Excluding those investments, the KLF Foundation’s investments returned 2.75%, net of fees, from 2006-16, besting a portfolio benchmark return of 2.38%. More importantly to the Kleissners, nearly 47% of the portfolio investments “contribute to solutions,” meaning they address specific social and environmental challenges, while 14.5% “avoid harm” and nearly 39% meet the ESG-consistent goal of benefiting “people and planet,” the report says.

 

“When you have this kind of information, you can compare notes with other impact investors,” Kleissner says.

 

That analysis of the foundation’s portfolio was conducted by the Impact Management Project, a protocol being developed by 700 impact investing professionals and facilitated by Bridges Fund Management’s Bridges Impact+ team. The IMP methodology looks at each portfolio investment according to five dimensions: what, how much, who, contribution, and risk.

 

The report also shows how the foundation’s investments address the United Nations sustainable development goals.

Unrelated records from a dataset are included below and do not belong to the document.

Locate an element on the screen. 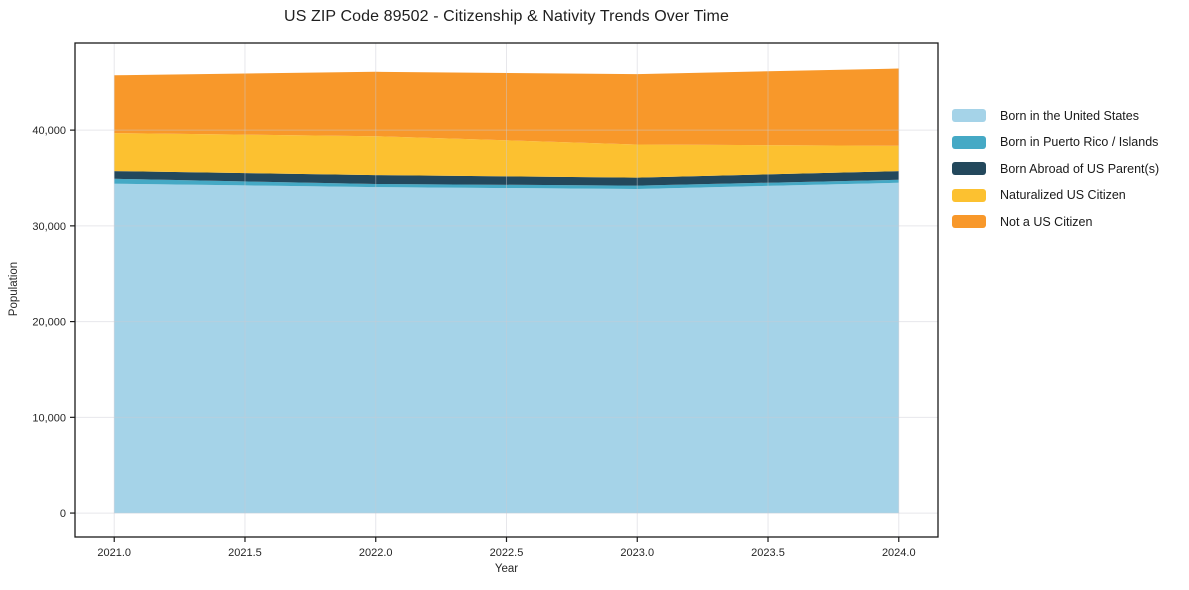  legend-item-born-abroad: Born Abroad of US Parent(s) is located at coordinates (1056, 169).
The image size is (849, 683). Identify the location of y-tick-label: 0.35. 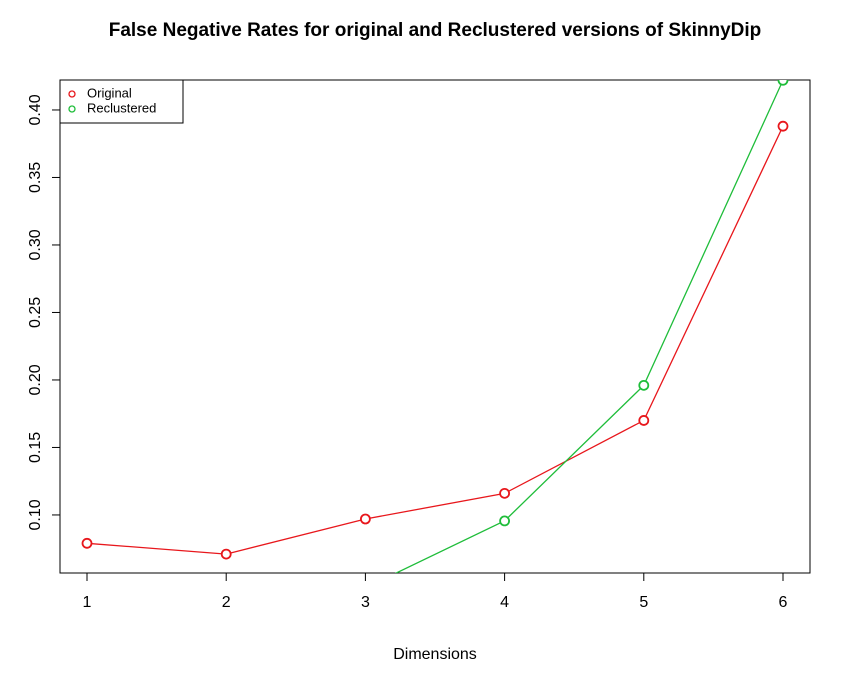
(36, 178).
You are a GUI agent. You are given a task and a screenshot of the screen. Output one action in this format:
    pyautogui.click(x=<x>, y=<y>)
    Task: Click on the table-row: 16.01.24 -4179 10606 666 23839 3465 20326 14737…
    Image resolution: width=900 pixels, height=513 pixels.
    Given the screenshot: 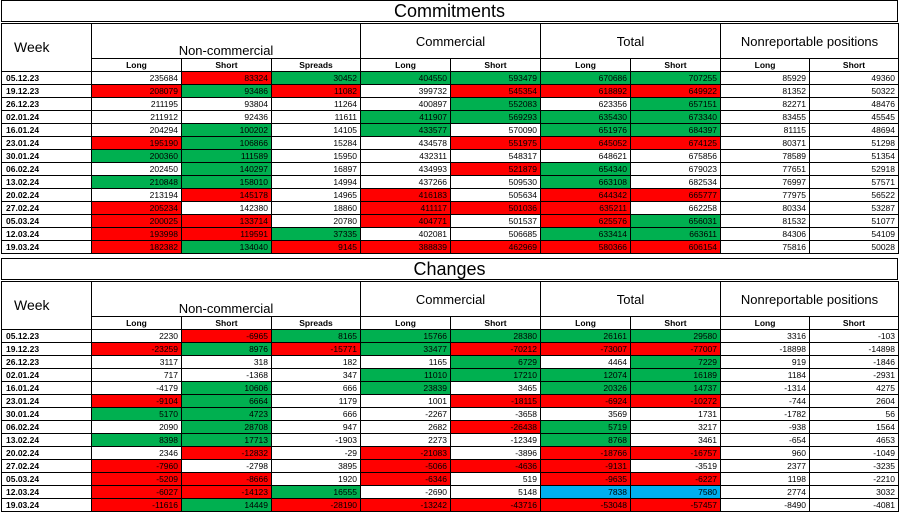 What is the action you would take?
    pyautogui.click(x=450, y=388)
    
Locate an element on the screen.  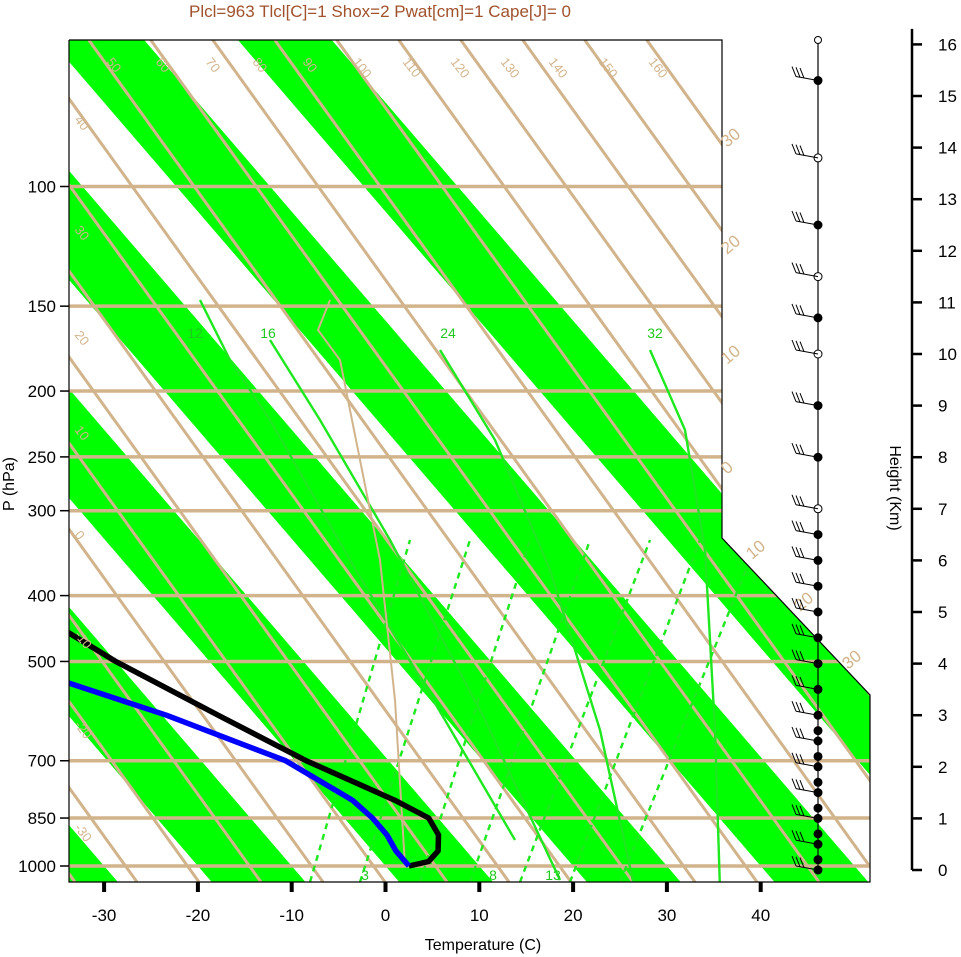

An investment in BioLite, a New York company that makes energy-efficient cooking stoves for off-grid use, addresses goal No. 3, “good health and well-being” and goal No. 7, “affordable and clean energy.” The stoves have offset more than 75,000 tons of carbon dioxide, and, thanks to investments by KLF and others, 20,000 households are now using the stoves, up from 4,000 in 2014.

 

The KLF Foundation’s efforts are a start that could someday lead to a consistent means for investors to assess the impact of their investments—positive or negative—alongside financial performance. Even private companies produce financial statements for the guidance they can offer to managers and investors, says Brian Trelstad, a partner with Bridges Fund Management in Manhattan. The same kind of analysis should be applied to a company’s social and environmental impact. As Trelstad says, “One of the big outcomes for this work would be a generally accepted impact statement.”